→ **TASK INPUT**

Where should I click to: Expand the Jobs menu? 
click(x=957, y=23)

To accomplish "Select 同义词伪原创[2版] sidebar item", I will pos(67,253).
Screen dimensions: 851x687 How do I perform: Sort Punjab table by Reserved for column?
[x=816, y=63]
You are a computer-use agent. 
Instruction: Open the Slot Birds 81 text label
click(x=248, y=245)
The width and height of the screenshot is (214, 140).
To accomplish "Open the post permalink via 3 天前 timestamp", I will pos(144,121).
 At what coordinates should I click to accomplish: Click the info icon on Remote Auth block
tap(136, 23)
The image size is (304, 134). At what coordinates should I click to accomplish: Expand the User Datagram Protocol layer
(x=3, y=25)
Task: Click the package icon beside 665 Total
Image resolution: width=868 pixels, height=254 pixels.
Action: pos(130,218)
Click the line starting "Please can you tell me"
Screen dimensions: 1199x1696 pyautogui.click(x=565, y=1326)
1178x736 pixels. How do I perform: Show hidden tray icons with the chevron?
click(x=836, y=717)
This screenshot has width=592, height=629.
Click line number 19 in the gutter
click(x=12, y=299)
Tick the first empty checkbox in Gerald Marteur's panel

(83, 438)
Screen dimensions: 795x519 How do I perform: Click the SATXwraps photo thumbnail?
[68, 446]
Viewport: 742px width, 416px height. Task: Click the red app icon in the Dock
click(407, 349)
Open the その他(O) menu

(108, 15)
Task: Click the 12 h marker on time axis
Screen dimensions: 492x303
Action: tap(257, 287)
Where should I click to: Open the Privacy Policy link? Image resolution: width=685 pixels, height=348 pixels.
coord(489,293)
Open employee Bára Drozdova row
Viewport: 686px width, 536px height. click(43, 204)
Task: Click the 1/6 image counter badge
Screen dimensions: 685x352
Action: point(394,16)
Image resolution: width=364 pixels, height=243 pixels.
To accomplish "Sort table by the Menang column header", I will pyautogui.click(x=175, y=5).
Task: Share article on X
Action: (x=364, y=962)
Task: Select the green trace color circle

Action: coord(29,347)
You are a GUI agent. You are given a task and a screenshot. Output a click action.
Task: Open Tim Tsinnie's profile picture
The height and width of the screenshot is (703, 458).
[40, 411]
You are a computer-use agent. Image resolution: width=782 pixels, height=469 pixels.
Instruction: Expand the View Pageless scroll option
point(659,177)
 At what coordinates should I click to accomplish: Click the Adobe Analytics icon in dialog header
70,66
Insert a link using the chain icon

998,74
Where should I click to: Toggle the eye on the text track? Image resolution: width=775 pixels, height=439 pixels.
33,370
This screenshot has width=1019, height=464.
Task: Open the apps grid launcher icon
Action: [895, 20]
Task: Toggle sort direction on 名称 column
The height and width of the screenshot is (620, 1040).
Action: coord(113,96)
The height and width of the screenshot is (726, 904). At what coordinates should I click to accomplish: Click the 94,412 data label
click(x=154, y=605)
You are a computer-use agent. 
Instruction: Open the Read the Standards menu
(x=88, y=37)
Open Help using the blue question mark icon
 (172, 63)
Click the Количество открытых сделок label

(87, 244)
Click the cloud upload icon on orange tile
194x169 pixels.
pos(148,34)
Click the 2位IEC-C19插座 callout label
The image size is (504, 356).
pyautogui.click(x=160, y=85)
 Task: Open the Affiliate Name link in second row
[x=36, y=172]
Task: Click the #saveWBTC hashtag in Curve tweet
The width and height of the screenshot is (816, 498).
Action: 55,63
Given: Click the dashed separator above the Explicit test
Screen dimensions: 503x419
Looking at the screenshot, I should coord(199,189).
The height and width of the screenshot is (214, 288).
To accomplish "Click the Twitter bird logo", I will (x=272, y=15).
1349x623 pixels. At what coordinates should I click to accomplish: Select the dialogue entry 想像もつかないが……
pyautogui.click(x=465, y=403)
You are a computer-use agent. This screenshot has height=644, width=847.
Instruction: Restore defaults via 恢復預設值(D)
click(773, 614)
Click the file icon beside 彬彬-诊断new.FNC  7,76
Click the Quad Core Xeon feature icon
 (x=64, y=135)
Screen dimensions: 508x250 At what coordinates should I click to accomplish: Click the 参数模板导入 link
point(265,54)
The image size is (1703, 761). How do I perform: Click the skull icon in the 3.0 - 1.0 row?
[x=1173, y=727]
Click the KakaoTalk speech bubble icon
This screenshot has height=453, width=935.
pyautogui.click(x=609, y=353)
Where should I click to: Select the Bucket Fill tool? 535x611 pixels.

→ **EXERCISE GOAL**
Print the material word for word, with nothing left out.

→ **SOLUTION FOR THIS EXERCISE**
Where should I click to: Expand the Jobs menu? 
click(x=957, y=23)

To accomplish "Select 同义词伪原创[2版] sidebar item", I will pos(67,253).
Screen dimensions: 851x687 How do I perform: Sort Punjab table by Reserved for column?
[x=816, y=63]
You are a computer-use agent. 
Instruction: Open the Slot Birds 81 text label
click(x=248, y=245)
The width and height of the screenshot is (214, 140).
To accomplish "Open the post permalink via 3 天前 timestamp", I will pos(144,121).
 At what coordinates should I click to accomplish: Click the info icon on Remote Auth block
tap(136, 23)
The image size is (304, 134). At what coordinates should I click to accomplish: Expand the User Datagram Protocol layer
(x=3, y=25)
Task: Click the package icon beside 665 Total
Image resolution: width=868 pixels, height=254 pixels.
Action: pos(130,218)
Click the line starting "Please can you tell me"
Screen dimensions: 1199x1696 pyautogui.click(x=565, y=1326)
1178x736 pixels. How do I perform: Show hidden tray icons with the chevron?
click(x=836, y=717)
This screenshot has width=592, height=629.
Click line number 19 in the gutter
click(x=12, y=299)
Tick the first empty checkbox in Gerald Marteur's panel

(83, 438)
Screen dimensions: 795x519 How do I perform: Click the SATXwraps photo thumbnail?
[68, 446]
Viewport: 742px width, 416px height. Task: Click the red app icon in the Dock
click(407, 349)
Open the その他(O) menu

(108, 15)
Task: Click the 12 h marker on time axis
Screen dimensions: 492x303
Action: tap(257, 287)
Where should I click to: Open the Privacy Policy link? Image resolution: width=685 pixels, height=348 pixels.
coord(489,293)
Open employee Bára Drozdova row
Viewport: 686px width, 536px height. click(43, 204)
Task: Click the 1/6 image counter badge
Screen dimensions: 685x352
Action: point(394,16)
Image resolution: width=364 pixels, height=243 pixels.
To accomplish "Sort table by the Menang column header", I will pyautogui.click(x=175, y=5).
Task: Share article on X
Action: (x=364, y=962)
Task: Select the green trace color circle

Action: coord(29,347)
You are a GUI agent. You are given a task and a screenshot. Output a click action.
Task: Open Tim Tsinnie's profile picture
The height and width of the screenshot is (703, 458).
[40, 411]
You are a computer-use agent. Image resolution: width=782 pixels, height=469 pixels.
Instruction: Expand the View Pageless scroll option
point(659,177)
 At what coordinates should I click to accomplish: Click the Adobe Analytics icon in dialog header
70,66
Insert a link using the chain icon

998,74
Where should I click to: Toggle the eye on the text track? Image resolution: width=775 pixels, height=439 pixels.
33,370
This screenshot has width=1019, height=464.
Task: Open the apps grid launcher icon
Action: [895, 20]
Task: Toggle sort direction on 名称 column
The height and width of the screenshot is (620, 1040).
Action: coord(113,96)
The height and width of the screenshot is (726, 904). At what coordinates should I click to accomplish: Click the 94,412 data label
click(x=154, y=605)
You are a computer-use agent. 
Instruction: Open the Read the Standards menu
(x=88, y=37)
Open Help using the blue question mark icon
 (172, 63)
Click the Количество открытых сделок label

(87, 244)
Click the cloud upload icon on orange tile
194x169 pixels.
pos(148,34)
Click the 2位IEC-C19插座 callout label
The image size is (504, 356).
pyautogui.click(x=160, y=85)
 Task: Open the Affiliate Name link in second row
[x=36, y=172]
Task: Click the #saveWBTC hashtag in Curve tweet
The width and height of the screenshot is (816, 498).
Action: 55,63
Given: Click the dashed separator above the Explicit test
Screen dimensions: 503x419
Looking at the screenshot, I should coord(199,189).
The height and width of the screenshot is (214, 288).
To accomplish "Click the Twitter bird logo", I will (x=272, y=15).
1349x623 pixels. At what coordinates should I click to accomplish: Select the dialogue entry 想像もつかないが……
pyautogui.click(x=465, y=403)
You are a computer-use agent. This screenshot has height=644, width=847.
Instruction: Restore defaults via 恢復預設值(D)
click(773, 614)
Click the file icon beside 彬彬-诊断new.FNC  7,76
Click the Quad Core Xeon feature icon
 (x=64, y=135)
Screen dimensions: 508x250 At what coordinates should I click to accomplish: Click the 参数模板导入 link
point(265,54)
The image size is (1703, 761). How do I perform: Click the skull icon in the 3.0 - 1.0 row?
[x=1173, y=727]
Click the KakaoTalk speech bubble icon
This screenshot has height=453, width=935.
pyautogui.click(x=609, y=353)
Where should I click to: Select the Bucket Fill tool? 535x611 pixels.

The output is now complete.